### Exercise objective
Every line from the first one in the listing down to the line with "Toggle hilton.com series in legend" should be restated word for word.

§

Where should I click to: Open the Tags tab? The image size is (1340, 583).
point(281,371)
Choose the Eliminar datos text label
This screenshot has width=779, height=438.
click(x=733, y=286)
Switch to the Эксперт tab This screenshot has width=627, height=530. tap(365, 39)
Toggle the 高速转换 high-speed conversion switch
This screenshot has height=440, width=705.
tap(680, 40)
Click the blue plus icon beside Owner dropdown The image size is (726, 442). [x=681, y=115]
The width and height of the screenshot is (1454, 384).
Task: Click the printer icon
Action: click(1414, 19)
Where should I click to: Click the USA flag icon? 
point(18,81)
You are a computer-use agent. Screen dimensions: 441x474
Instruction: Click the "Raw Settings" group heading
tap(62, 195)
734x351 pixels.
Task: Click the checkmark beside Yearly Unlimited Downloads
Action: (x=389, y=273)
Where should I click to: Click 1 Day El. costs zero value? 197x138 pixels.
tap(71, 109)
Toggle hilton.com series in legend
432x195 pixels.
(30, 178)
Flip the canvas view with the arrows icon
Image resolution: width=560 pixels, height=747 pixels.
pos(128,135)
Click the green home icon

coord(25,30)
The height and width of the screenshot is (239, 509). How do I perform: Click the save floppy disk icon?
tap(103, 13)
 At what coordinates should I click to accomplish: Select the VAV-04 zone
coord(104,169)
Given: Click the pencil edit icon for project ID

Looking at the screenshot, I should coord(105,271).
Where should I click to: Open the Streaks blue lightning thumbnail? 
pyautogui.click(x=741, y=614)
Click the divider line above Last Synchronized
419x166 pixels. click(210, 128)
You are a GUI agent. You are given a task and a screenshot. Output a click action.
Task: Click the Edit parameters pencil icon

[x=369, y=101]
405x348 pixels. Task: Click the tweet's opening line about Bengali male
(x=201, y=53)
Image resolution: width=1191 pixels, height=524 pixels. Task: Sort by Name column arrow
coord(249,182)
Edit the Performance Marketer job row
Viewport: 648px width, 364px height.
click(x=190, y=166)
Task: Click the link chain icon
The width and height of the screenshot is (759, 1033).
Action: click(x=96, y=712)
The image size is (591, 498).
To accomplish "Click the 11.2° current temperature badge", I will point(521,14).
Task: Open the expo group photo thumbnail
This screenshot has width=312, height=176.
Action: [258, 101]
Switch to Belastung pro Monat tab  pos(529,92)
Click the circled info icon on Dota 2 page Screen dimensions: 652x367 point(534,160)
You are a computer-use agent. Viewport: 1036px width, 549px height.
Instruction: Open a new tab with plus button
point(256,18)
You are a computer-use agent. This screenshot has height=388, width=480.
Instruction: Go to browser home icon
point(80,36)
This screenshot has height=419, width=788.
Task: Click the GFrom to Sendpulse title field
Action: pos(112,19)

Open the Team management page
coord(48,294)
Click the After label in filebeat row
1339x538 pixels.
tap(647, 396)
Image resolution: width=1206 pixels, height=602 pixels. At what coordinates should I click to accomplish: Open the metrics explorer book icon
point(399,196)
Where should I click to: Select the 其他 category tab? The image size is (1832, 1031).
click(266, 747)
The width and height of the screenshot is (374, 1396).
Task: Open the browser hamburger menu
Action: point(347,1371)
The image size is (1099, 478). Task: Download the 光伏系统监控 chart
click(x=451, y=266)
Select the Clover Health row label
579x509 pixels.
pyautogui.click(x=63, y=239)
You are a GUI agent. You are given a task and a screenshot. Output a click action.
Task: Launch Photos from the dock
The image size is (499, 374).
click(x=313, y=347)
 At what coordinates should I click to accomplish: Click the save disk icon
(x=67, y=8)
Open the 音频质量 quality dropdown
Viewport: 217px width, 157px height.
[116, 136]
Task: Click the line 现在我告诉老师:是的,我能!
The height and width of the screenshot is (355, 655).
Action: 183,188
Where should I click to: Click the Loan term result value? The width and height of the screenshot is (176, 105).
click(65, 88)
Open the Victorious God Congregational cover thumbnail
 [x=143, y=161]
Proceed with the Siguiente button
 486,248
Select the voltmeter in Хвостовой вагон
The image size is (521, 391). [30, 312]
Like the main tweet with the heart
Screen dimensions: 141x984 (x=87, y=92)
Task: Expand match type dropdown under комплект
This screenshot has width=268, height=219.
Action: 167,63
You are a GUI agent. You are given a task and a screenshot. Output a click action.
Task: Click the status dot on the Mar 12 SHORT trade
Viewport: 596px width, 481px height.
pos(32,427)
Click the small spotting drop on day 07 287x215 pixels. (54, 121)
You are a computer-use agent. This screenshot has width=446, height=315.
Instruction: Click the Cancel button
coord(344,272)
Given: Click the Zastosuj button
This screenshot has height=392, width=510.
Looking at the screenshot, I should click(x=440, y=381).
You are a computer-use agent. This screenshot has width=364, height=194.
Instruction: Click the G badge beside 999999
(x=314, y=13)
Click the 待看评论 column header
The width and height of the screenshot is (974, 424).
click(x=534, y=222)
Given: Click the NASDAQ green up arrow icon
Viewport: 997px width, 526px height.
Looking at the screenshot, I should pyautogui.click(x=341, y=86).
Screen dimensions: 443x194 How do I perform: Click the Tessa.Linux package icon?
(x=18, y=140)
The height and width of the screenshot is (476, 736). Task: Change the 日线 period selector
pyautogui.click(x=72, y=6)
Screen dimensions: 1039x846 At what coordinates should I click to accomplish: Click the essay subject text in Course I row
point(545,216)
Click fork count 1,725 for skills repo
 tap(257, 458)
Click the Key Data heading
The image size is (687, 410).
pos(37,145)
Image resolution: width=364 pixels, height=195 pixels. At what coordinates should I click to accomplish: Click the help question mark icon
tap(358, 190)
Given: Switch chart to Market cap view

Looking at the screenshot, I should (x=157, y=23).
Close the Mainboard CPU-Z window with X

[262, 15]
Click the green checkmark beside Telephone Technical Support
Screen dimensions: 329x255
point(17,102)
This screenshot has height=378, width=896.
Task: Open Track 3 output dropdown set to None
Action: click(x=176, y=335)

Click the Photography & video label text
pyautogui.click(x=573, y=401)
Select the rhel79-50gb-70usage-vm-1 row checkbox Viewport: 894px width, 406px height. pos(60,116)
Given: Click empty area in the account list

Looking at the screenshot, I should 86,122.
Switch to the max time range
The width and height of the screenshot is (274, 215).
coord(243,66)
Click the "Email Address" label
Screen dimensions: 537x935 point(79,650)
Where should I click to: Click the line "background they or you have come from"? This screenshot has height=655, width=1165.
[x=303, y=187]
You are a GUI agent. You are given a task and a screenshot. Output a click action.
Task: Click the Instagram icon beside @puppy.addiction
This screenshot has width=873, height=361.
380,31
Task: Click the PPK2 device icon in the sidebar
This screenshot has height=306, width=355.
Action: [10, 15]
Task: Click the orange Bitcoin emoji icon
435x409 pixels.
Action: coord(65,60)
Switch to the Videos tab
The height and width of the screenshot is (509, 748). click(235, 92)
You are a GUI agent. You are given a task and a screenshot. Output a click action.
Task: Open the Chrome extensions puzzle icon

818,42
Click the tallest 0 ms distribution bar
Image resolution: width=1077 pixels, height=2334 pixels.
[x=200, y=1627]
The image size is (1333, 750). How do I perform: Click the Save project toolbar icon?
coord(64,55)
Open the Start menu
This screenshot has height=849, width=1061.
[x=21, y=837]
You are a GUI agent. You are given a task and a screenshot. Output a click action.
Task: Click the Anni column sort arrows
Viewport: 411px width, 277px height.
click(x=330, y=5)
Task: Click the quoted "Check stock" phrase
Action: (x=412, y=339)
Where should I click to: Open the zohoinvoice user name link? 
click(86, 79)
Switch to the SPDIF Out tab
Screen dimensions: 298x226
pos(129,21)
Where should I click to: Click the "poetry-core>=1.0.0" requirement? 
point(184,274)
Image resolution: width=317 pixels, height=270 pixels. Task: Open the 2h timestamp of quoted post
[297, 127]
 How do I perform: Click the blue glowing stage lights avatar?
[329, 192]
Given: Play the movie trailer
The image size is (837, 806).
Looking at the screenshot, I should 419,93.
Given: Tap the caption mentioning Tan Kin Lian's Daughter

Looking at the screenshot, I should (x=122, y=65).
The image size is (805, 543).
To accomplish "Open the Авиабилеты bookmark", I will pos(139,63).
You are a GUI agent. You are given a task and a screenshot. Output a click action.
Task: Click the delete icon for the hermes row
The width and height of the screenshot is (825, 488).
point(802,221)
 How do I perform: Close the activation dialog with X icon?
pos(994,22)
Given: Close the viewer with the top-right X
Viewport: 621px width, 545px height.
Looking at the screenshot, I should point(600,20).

§

### Solution
Where should I click to: Open the Tags tab? The image size is (1340, 583).
point(281,371)
Choose the Eliminar datos text label
This screenshot has width=779, height=438.
click(x=733, y=286)
Switch to the Эксперт tab This screenshot has width=627, height=530. tap(365, 39)
Toggle the 高速转换 high-speed conversion switch
This screenshot has height=440, width=705.
tap(680, 40)
Click the blue plus icon beside Owner dropdown The image size is (726, 442). [x=681, y=115]
The width and height of the screenshot is (1454, 384).
Task: Click the printer icon
Action: click(1414, 19)
Where should I click to: Click the USA flag icon? 
point(18,81)
You are a computer-use agent. Screen dimensions: 441x474
Instruction: Click the "Raw Settings" group heading
tap(62, 195)
734x351 pixels.
Task: Click the checkmark beside Yearly Unlimited Downloads
Action: (x=389, y=273)
Where should I click to: Click 1 Day El. costs zero value? 197x138 pixels.
tap(71, 109)
Toggle hilton.com series in legend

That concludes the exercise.